Scrapy爬虫遇到错误"'str'对象没有'iter'属性
我收到一个错误信息,上面写着:
AttributeError: 'str' object has no attribute 'iter'
2024-03-15 14:01:19 [scrapy.core.engine] INFO: Closing spider (finished)
当我使用这段代码的时候:
class AuctionSpider(CrawlSpider):
name = "auction"
allowed_domains = ["auct.co.th"]
start_urls = ["https://www.auct.co.th/products"]
rules = (Rule(LinkExtractor(restrict_xpaths="//div[@class='p-2 card']/text()"), callback="parse_item", follow=True),)
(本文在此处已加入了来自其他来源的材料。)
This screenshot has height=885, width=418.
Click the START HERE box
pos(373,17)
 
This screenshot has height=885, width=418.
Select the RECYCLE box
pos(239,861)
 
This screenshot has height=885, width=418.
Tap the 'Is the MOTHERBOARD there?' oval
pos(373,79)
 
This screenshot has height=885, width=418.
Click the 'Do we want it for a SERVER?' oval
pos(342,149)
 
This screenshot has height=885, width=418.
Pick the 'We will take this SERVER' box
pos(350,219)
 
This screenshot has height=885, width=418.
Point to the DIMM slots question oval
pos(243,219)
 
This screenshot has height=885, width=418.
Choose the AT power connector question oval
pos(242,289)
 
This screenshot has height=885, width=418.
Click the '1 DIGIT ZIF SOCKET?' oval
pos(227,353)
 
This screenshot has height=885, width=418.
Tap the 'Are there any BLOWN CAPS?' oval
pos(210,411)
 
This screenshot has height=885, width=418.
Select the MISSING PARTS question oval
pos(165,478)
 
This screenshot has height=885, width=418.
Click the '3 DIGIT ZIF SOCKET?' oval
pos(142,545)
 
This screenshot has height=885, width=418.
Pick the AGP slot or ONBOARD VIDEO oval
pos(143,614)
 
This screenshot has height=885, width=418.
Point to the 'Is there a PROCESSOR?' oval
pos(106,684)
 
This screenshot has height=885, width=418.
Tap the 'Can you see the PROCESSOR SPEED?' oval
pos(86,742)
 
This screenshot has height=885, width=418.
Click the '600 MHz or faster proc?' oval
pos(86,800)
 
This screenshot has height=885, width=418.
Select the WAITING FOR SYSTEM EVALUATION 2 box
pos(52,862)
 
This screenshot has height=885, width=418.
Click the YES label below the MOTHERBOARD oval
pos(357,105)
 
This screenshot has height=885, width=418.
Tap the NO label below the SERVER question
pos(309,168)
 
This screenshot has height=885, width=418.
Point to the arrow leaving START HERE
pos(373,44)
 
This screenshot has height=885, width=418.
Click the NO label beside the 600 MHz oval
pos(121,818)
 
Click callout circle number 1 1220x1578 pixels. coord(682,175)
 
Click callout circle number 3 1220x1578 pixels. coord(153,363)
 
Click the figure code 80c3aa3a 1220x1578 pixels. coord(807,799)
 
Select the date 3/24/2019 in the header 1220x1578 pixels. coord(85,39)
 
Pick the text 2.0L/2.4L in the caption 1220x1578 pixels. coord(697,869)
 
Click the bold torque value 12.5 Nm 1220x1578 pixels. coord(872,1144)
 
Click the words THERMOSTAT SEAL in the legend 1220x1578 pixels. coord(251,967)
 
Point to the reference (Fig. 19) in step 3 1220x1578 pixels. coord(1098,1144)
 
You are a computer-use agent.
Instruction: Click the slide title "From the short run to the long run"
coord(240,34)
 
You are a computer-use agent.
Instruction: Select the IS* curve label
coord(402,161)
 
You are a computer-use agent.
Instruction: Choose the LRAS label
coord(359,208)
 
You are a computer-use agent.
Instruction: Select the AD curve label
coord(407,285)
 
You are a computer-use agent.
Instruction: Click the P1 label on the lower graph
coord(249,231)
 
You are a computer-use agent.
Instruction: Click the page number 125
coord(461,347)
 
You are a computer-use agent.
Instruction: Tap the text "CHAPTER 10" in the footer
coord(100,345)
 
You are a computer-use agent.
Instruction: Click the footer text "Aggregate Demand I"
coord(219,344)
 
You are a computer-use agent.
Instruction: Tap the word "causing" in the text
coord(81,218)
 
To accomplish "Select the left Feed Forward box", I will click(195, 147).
def parse_item(self, response):
yield {
'auction_date': response.xpath("//b[@id ='product_auction_date']/text()").get(),
'price_start': response.xpath("//b[@id ='product_price_start']/text()").get(),
'order': response.xpath("//b[@id ='product_order']/b/text()").get(),
'product_title': response.xpath("//div[@class ='col-md-12']/b/text()").get(),
'product_regis_id': response.xpath("//div[@class ='col-sm-12 col-md-12 col-xl-12']/b/text()").get(),
'total_drive': response.xpath("//b[@id='product_total_drive']/text()").get(),
'product_gear': response.xpath("//b[@id='product_gear']/text()").get(),
'product_color': response.xpath("//b[@id='product_color']/text()").get(),
'cc': response.xpath("//b[@id='product_engin_cc']/text()").get(),
'regis_year': response.xpath("//b[@id='product_regis_year']/text()").get(),
'build_year': response.xpath("//b[@id='product_build_year']/text()").get(),
'gas_type': response.xpath("//b[@id='product_gas_type']/text()").get(),
'vin_no': response.xpath("//b[@id='product_body_number']/text()").get(),
'engine_no': response.xpath("//b[@id='product_engin_number']/text()").get(),
'endtax': response.xpath("//b[@id='product_endtax']/text()").get(),
'stock': response.xpath("//b[@id='product_oderstock']/text()").get(),
'price': response.xpath("//b[@id='product_price_other']/text()").get(),
'gadget': response.xpath("//b[@id='product_gadget']/text()").get(),
'remark': response.xpath("//b[@id='product_remark']/text()").get(),
}
这个错误说“'str'对象没有'iter'这个属性”。
这是什么原因呢?我该怎么解决这个问题呢?
1 个回答
1
这个问题出现是因为你特意在找一个字符串:(/text()
)
restrict_xpaths="//div[@class='p-2 card']/text()"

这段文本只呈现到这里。